Stated exercise: Copy each of the following records line for line, without changing any character.

______

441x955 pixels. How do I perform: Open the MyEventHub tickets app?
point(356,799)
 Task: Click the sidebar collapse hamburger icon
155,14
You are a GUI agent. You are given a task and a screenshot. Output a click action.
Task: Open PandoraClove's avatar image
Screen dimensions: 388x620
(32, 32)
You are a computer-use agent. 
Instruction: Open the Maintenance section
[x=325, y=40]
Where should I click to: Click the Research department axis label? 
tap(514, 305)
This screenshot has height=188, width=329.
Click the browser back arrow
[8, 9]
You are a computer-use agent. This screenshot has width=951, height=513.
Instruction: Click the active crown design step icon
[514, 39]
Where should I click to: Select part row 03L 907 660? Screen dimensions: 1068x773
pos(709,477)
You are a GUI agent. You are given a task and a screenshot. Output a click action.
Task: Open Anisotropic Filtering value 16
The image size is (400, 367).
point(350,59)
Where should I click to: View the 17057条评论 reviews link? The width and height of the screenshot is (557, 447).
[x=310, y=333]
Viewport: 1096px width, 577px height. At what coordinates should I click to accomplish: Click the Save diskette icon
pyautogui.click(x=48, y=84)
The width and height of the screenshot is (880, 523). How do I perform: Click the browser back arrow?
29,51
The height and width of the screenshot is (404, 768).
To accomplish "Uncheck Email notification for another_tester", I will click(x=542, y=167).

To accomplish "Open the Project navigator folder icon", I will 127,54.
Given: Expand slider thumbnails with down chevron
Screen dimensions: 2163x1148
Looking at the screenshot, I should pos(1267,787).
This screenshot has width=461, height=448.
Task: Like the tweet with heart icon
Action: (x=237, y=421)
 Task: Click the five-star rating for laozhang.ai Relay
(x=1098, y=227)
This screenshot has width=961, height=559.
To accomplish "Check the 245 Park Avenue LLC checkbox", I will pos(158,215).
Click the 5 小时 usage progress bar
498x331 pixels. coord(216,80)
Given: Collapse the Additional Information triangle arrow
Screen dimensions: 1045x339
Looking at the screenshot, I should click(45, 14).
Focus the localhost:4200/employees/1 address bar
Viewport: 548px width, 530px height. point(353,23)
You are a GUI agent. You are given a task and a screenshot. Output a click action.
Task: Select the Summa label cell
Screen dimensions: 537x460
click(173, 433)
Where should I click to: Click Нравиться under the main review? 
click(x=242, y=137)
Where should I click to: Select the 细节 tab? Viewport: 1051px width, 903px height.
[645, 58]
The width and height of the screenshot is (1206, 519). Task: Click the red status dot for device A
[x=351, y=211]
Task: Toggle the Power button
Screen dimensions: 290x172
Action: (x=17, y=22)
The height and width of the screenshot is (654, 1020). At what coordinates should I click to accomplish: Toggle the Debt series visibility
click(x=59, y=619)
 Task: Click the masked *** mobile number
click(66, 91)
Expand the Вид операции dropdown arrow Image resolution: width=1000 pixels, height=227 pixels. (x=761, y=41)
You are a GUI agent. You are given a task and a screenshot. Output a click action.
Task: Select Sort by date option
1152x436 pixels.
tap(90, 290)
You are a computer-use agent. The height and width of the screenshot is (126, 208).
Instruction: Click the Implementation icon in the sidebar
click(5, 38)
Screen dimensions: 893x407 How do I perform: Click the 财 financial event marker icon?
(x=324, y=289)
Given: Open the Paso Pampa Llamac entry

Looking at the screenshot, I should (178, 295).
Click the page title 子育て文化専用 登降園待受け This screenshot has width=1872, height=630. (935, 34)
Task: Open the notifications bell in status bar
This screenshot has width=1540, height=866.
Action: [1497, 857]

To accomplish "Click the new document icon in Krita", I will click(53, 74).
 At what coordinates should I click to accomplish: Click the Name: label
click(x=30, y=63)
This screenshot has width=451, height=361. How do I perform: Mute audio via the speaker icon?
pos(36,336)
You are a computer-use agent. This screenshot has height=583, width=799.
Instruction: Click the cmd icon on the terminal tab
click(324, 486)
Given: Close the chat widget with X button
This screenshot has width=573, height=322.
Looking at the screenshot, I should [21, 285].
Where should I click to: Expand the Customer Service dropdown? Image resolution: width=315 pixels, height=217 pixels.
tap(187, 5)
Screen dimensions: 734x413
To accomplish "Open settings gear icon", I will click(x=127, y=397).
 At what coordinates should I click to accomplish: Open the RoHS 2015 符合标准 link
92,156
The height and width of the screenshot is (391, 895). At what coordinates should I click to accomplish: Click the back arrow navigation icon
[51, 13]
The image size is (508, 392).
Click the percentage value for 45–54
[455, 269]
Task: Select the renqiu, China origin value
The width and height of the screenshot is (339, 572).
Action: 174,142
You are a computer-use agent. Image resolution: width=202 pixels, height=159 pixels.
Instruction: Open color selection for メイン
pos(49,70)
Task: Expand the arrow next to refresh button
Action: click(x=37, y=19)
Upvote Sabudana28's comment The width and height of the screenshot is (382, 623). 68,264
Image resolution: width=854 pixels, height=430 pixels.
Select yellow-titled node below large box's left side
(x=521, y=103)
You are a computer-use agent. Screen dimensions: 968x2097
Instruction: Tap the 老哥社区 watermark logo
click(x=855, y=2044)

______

Complete output:
441x955 pixels. How do I perform: Open the MyEventHub tickets app?
point(356,799)
 Task: Click the sidebar collapse hamburger icon
155,14
You are a GUI agent. You are given a task and a screenshot. Output a click action.
Task: Open PandoraClove's avatar image
Screen dimensions: 388x620
(32, 32)
You are a computer-use agent. 
Instruction: Open the Maintenance section
[x=325, y=40]
Where should I click to: Click the Research department axis label? 
tap(514, 305)
This screenshot has height=188, width=329.
Click the browser back arrow
[8, 9]
You are a computer-use agent. This screenshot has width=951, height=513.
Instruction: Click the active crown design step icon
[514, 39]
Where should I click to: Select part row 03L 907 660? Screen dimensions: 1068x773
pos(709,477)
You are a GUI agent. You are given a task and a screenshot. Output a click action.
Task: Open Anisotropic Filtering value 16
The image size is (400, 367).
point(350,59)
Where should I click to: View the 17057条评论 reviews link? The width and height of the screenshot is (557, 447).
[x=310, y=333]
Viewport: 1096px width, 577px height. At what coordinates should I click to accomplish: Click the Save diskette icon
pyautogui.click(x=48, y=84)
The width and height of the screenshot is (880, 523). How do I perform: Click the browser back arrow?
29,51
The height and width of the screenshot is (404, 768).
To accomplish "Uncheck Email notification for another_tester", I will click(x=542, y=167).

To accomplish "Open the Project navigator folder icon", I will 127,54.
Given: Expand slider thumbnails with down chevron
Screen dimensions: 2163x1148
Looking at the screenshot, I should pos(1267,787).
This screenshot has width=461, height=448.
Task: Like the tweet with heart icon
Action: (x=237, y=421)
 Task: Click the five-star rating for laozhang.ai Relay
(x=1098, y=227)
This screenshot has width=961, height=559.
To accomplish "Check the 245 Park Avenue LLC checkbox", I will pos(158,215).
Click the 5 小时 usage progress bar
498x331 pixels. coord(216,80)
Given: Collapse the Additional Information triangle arrow
Screen dimensions: 1045x339
Looking at the screenshot, I should click(45, 14).
Focus the localhost:4200/employees/1 address bar
Viewport: 548px width, 530px height. point(353,23)
You are a GUI agent. You are given a task and a screenshot. Output a click action.
Task: Select the Summa label cell
Screen dimensions: 537x460
click(173, 433)
Where should I click to: Click Нравиться under the main review? 
click(x=242, y=137)
Where should I click to: Select the 细节 tab? Viewport: 1051px width, 903px height.
[645, 58]
The width and height of the screenshot is (1206, 519). Task: Click the red status dot for device A
[x=351, y=211]
Task: Toggle the Power button
Screen dimensions: 290x172
Action: (x=17, y=22)
The height and width of the screenshot is (654, 1020). At what coordinates should I click to accomplish: Toggle the Debt series visibility
click(x=59, y=619)
 Task: Click the masked *** mobile number
click(66, 91)
Expand the Вид операции dropdown arrow Image resolution: width=1000 pixels, height=227 pixels. (x=761, y=41)
You are a GUI agent. You are given a task and a screenshot. Output a click action.
Task: Select Sort by date option
1152x436 pixels.
tap(90, 290)
You are a computer-use agent. The height and width of the screenshot is (126, 208).
Instruction: Click the Implementation icon in the sidebar
click(5, 38)
Screen dimensions: 893x407 How do I perform: Click the 财 financial event marker icon?
(x=324, y=289)
Given: Open the Paso Pampa Llamac entry

Looking at the screenshot, I should (178, 295).
Click the page title 子育て文化専用 登降園待受け This screenshot has width=1872, height=630. (935, 34)
Task: Open the notifications bell in status bar
This screenshot has width=1540, height=866.
Action: [1497, 857]

To accomplish "Click the new document icon in Krita", I will click(53, 74).
 At what coordinates should I click to accomplish: Click the Name: label
click(x=30, y=63)
This screenshot has width=451, height=361. How do I perform: Mute audio via the speaker icon?
pos(36,336)
You are a computer-use agent. This screenshot has height=583, width=799.
Instruction: Click the cmd icon on the terminal tab
click(324, 486)
Given: Close the chat widget with X button
This screenshot has width=573, height=322.
Looking at the screenshot, I should [21, 285].
Where should I click to: Expand the Customer Service dropdown? Image resolution: width=315 pixels, height=217 pixels.
tap(187, 5)
Screen dimensions: 734x413
To accomplish "Open settings gear icon", I will click(x=127, y=397).
 At what coordinates should I click to accomplish: Open the RoHS 2015 符合标准 link
92,156
The height and width of the screenshot is (391, 895). At what coordinates should I click to accomplish: Click the back arrow navigation icon
[51, 13]
The image size is (508, 392).
Click the percentage value for 45–54
[455, 269]
Task: Select the renqiu, China origin value
The width and height of the screenshot is (339, 572).
Action: 174,142
You are a computer-use agent. Image resolution: width=202 pixels, height=159 pixels.
Instruction: Open color selection for メイン
pos(49,70)
Task: Expand the arrow next to refresh button
Action: click(x=37, y=19)
Upvote Sabudana28's comment The width and height of the screenshot is (382, 623). 68,264
Image resolution: width=854 pixels, height=430 pixels.
Select yellow-titled node below large box's left side
(x=521, y=103)
You are a computer-use agent. Screen dimensions: 968x2097
Instruction: Tap the 老哥社区 watermark logo
click(x=855, y=2044)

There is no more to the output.